Liganusantara.com, BOYOLALI – Kementerian Pemuda dan Olahraga (Kemenpora) memberikan penghargaan tinggi atas prestasi gemilang kontingen Indonesia pada ASEAN Para Games 2025 yang digelar di Nakhon Ratchasima, Thailand, pada 21–26 Januari 2026.
Apresiasi tersebut disampaikan langsung oleh Wakil Menteri Pemuda dan Olahraga (Wamenpora) Taufik Hidayat saat menyambut kedatangan para atlet dan ofisial di Bandara Adi Soemarmo, Boyolali, Jawa Tengah, Selasa (27/1/2026) malam.
Turut hadir dalam acara penyambutan beberapa pejabat, antara lain Deputi Chef de Mission (CdM) Teguh Subroto, Ketua Umum NPC Indonesia Senny Marbun, Wali Kota Solo Respati Ardi, dan Bupati Boyolali Agus Irawan.
Taufik Hidayat menyampaikan rasa syukur karena seluruh kontingen tiba dengan aman dalam dua gelombang. Gelombang pertama mendarat Selasa pukul 18.30 WIB, sedangkan gelombang kedua tiba pada Rabu pukul 03.00 WIB.
Ia menekankan bahwa prestasi atlet Indonesia di ajang ini sangat membanggakan. Kontingen Merah Putih berhasil meraih total 135 medali emas, 143 perak, dan 114 perunggu, melampaui target awal 82 emas, 77 perak, dan 77 perunggu.

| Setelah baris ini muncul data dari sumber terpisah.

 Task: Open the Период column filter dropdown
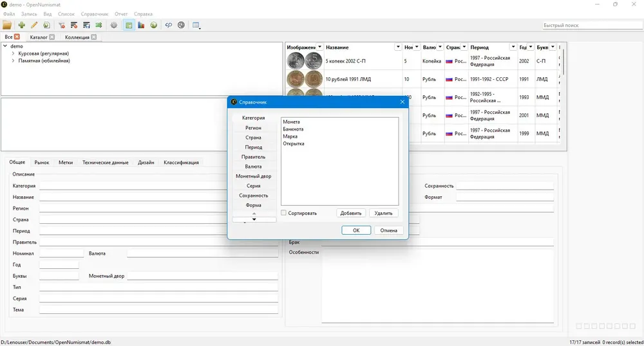click(513, 47)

“Alhamdulillah, atlet dan ofisial sudah kembali dengan selamat. Kami mengucapkan selamat atas pencapaian 135 medali emas. Bagi yang memperoleh perak dan perunggu, mereka tetap menjadi inspirasi. Semangat juang mereka pantas kita teladani,” ujar Taufik Hidayat, Rabu (28/1/2026).
Chef de Mission (CdM) ASEAN Para Games Thailand 2025, Reda Manthovani, juga menyatakan kebanggaannya atas konsistensi atlet NPC Indonesia sepanjang kejuaraan. Ia berharap prestasi ini terus berlanjut hingga Asian Para Games Nagoya 2026 dan Paralimpiade Los Angeles 2028.
“Saya bangga dengan capaian atlet Indonesia di ASEAN Para Games Thailand 2025. Meski tuan rumah berupaya menghalangi, atlet kita berhasil meraih 135 medali emas dan menempati posisi kedua. Semoga prestasi ini terus berlanjut di level Asia dan dunia. Terima kasih untuk perjuangan mereka, mereka adalah patriot bangsa,” ujar Reda.
Senny Marbun, Ketua Umum NPC Indonesia, menyatakan rasa syukur atas pencapaian ini. Menurutnya, dukungan pemerintah menjadi faktor penting dalam keberhasilan melewati target.
“Kami bertanding di Thailand dengan restu Bapak Presiden dan motivasi dari Menteri yang ikut mendampingi. Ini sangat membantu kami meraih hasil luar biasa,” ujar Senny.
Salah satu atlet peraih medali terbanyak, Jendi Pangabean, juga mengungkapkan kebahagiaannya bisa kembali ke Tanah Air dan berkumpul dengan keluarga. Peraih tujuh medali emas di cabang para renang ini meraih lima emas dari nomor individu, yakni 50 meter gaya kupu-kupu putra S9, 100 meter gaya punggung putra S9, 100 meter gaya kupu-kupu putra S9, 100 meter gaya bebas putra S9, serta 200 meter gaya ganti perorangan putra SM9. Dua emas lainnya diraih dari nomor beregu, yakni 4×100 meter gaya bebas relay S1–S10 dan 4×100 meter gaya campuran relay S1–S10.
Beberapa cabang olahraga menonjol dalam perolehan medali. Para atletik menyumbang emas terbanyak dengan 44 medali, diikuti para renang dengan 29 emas. Para bulu tangkis meraih 12 emas, sementara para judo berhasil menyapu bersih seluruh nomor dengan tujuh medali emas.
Berdasarkan klasemen akhir, cabang olahraga Indonesia yang berhasil menjadi juara umum di ASEAN Para Games 2025 antara lain para bulu tangkis (12 emas, 9 perak, 7 perunggu), para angkat berat (9 emas, 4 perak), para judo (7 emas, 3 perak, 1 perunggu), dan para panahan.